Nowadays, they won't even let you into the science fair unless your research into Calvin-Benson cycle catalysts for artificial photosynthesis is drawing venture-capital offers from private-equity firms.

Same for history: They just keep making more of it. For the WWII generation, the Great Depression wasn't history, it was current events. They didn't have to learn about the civil-rights movement or Vietnam or Watergate or Reaganomics because none of that had happened yet. Today's pupils not only have to learn all that more recent history, they will soon be learning the history of 9/11, the Iraq War, and the Obama administration. And the cohort after that? Good luck to them, because they're going to need it.

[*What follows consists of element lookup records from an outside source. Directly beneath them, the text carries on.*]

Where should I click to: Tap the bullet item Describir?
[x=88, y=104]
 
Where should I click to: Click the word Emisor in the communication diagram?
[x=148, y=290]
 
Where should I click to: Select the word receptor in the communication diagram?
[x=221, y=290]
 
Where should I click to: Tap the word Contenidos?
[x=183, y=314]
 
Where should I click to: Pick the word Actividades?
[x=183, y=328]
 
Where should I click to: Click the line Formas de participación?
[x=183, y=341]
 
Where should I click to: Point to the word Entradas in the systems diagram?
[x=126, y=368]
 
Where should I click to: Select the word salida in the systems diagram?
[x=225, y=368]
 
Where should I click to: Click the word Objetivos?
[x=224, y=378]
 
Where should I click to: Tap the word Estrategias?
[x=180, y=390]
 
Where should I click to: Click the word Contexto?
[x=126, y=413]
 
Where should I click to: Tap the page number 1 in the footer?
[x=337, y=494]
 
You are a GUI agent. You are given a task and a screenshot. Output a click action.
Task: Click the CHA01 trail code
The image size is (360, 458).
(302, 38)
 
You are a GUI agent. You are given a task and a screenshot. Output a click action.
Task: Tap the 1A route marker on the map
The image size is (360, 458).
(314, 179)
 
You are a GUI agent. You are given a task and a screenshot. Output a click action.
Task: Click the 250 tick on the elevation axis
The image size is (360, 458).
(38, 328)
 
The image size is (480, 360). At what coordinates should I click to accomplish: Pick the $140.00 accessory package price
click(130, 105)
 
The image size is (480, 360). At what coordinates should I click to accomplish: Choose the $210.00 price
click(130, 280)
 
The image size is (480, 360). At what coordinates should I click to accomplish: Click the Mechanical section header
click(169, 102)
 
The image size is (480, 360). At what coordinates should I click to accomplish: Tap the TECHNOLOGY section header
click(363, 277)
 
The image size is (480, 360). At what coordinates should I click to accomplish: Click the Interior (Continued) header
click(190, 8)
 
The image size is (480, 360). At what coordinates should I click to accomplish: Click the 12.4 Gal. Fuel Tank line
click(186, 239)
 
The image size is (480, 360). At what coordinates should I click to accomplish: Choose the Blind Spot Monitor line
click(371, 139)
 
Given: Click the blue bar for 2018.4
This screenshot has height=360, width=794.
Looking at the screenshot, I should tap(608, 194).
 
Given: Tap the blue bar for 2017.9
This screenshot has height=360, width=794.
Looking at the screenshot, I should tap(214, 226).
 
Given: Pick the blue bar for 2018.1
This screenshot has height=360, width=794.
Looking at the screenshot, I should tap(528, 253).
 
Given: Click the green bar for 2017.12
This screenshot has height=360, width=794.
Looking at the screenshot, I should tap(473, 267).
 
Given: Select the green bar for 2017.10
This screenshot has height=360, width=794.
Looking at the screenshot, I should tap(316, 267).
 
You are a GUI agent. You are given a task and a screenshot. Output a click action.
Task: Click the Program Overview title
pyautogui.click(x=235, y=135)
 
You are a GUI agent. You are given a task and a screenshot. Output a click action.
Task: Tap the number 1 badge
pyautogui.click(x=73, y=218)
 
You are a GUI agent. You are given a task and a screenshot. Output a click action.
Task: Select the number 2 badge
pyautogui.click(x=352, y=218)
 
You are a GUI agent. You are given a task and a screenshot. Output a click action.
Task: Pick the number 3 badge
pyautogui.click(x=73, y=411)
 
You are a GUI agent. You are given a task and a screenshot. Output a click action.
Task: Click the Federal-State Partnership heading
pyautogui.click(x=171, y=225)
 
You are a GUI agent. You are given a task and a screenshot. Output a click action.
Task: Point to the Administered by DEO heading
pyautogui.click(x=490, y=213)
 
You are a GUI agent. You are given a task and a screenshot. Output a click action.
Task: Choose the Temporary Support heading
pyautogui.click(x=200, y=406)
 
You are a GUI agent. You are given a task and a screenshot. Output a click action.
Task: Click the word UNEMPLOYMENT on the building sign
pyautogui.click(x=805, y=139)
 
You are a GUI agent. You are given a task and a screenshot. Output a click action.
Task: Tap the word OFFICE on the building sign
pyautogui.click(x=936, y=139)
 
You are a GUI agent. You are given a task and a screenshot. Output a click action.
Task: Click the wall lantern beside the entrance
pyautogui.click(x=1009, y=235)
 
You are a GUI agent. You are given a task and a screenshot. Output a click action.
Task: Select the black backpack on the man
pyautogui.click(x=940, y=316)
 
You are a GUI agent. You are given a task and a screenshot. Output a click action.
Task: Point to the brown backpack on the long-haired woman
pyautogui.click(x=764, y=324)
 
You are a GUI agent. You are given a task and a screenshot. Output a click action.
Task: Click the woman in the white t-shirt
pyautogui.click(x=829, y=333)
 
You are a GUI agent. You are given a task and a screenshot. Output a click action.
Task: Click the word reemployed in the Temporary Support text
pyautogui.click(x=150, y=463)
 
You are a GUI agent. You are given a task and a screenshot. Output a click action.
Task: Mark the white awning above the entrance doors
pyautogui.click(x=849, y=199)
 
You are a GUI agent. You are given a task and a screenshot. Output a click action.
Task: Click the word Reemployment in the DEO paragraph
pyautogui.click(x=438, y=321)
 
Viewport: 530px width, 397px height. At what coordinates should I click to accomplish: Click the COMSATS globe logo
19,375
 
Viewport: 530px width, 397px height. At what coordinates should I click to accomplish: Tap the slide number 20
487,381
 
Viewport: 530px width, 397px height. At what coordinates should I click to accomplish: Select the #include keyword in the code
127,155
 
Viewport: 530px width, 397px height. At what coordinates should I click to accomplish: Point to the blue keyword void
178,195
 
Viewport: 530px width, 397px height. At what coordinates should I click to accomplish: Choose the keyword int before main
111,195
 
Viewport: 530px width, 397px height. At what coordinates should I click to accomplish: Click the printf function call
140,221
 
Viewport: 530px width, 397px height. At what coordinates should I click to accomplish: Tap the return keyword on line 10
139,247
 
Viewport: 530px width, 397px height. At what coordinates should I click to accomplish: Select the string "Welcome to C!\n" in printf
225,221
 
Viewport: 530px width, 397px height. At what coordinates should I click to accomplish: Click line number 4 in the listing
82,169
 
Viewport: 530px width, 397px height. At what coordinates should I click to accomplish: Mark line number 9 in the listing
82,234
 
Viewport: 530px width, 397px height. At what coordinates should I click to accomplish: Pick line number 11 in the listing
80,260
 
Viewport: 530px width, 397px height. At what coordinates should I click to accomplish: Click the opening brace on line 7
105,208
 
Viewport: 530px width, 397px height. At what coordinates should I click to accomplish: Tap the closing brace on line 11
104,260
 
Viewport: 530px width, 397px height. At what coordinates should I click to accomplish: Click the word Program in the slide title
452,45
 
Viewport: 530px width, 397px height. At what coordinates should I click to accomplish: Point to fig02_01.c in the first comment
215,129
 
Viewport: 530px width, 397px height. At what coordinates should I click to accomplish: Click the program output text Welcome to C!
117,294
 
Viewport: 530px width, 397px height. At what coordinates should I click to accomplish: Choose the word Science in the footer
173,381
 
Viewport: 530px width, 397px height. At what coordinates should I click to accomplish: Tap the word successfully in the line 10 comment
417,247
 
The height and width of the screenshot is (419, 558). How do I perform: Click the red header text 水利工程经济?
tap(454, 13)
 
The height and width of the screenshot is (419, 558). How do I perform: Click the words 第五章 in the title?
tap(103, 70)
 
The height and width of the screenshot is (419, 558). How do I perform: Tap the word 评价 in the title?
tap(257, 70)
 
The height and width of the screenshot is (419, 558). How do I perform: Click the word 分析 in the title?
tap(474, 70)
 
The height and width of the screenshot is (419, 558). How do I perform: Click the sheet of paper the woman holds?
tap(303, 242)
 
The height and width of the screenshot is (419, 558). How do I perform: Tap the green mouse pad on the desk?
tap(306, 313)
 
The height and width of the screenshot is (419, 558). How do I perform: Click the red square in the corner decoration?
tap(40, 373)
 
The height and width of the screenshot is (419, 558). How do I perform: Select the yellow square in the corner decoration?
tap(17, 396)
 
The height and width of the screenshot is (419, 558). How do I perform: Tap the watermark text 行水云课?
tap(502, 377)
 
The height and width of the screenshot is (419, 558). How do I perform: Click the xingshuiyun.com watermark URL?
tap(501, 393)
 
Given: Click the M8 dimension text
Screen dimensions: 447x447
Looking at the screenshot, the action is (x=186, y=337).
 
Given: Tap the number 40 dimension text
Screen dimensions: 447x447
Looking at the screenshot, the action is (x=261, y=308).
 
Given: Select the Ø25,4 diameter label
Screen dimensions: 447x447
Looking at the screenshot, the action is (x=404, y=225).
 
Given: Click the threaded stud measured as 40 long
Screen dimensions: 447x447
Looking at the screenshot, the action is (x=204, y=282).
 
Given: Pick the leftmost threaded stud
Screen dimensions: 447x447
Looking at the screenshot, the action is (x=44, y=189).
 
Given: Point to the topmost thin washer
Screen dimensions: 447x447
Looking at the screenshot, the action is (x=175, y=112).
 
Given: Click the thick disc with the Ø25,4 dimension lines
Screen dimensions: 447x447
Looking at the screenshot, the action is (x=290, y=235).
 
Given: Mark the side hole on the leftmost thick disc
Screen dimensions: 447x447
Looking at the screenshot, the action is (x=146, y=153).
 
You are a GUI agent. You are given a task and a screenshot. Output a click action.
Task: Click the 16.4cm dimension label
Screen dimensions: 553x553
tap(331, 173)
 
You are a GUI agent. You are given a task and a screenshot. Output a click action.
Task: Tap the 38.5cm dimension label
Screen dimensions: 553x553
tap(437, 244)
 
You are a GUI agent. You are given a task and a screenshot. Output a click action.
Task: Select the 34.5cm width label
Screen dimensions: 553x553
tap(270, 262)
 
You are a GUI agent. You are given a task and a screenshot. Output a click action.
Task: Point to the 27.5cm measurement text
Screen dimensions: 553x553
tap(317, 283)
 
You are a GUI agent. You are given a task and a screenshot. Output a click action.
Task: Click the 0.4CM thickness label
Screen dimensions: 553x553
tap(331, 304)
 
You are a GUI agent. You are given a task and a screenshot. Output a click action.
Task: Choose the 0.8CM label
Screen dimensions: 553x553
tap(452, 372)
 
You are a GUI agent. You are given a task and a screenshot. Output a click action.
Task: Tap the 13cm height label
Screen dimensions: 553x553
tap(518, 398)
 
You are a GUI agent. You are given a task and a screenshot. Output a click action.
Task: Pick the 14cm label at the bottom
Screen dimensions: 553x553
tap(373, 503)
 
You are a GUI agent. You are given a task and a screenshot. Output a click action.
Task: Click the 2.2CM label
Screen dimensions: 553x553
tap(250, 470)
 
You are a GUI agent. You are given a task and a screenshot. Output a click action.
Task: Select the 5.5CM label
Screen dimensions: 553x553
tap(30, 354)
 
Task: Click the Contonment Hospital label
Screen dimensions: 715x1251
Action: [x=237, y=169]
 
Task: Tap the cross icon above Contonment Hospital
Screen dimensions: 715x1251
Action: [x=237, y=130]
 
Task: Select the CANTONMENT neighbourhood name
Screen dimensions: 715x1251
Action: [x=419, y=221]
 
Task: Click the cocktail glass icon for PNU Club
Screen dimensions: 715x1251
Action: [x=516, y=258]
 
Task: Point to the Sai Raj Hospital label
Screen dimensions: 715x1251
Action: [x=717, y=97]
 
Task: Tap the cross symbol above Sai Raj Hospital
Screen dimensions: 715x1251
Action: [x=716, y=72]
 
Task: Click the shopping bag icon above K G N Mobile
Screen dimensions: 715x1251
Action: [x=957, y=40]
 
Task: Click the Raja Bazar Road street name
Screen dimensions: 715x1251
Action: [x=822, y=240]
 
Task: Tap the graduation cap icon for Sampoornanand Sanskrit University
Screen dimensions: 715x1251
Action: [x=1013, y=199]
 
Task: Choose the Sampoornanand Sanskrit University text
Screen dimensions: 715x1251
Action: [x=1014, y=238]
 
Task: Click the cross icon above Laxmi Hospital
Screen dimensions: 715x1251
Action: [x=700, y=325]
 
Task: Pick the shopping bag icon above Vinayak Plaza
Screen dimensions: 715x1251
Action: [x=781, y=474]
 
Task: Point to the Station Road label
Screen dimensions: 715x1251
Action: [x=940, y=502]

Ditto English. Great writers from Clive Cussler to Danielle Steele keep cranking out new masterpieces. Every year the major dictionary publishers add new words (retweet, tinfoil hat, cryonaut) and eliminate obsolete ones (aerodrome, cassette tape, literacy). Even the rules of grammar keep changing, as The Onion reported a while back: "The U.S. Grammar Guild Monday announced that no more will traditional grammar rules English follow. Instead there will a new form of organizing sentences be."

By contrast, math is the one area of study where people don't keep making more of it. Once mathematicians proved there are transfinite numbers—numbers bigger than infinity—there was really nowhere else to go. Nothing left for math to do but sit back and rest on its laurels. If anything, math is moving in the opposite direction from other academic disciplines: The best mathematicians are busy solving old puzzlers, like Fermat's last theorem. Know what that means? It means math is getting easier over time, not harder.

Don't believe it? Just look at the most recent NAEP test scores. Reading scores are down. Math scores are up. Case closed!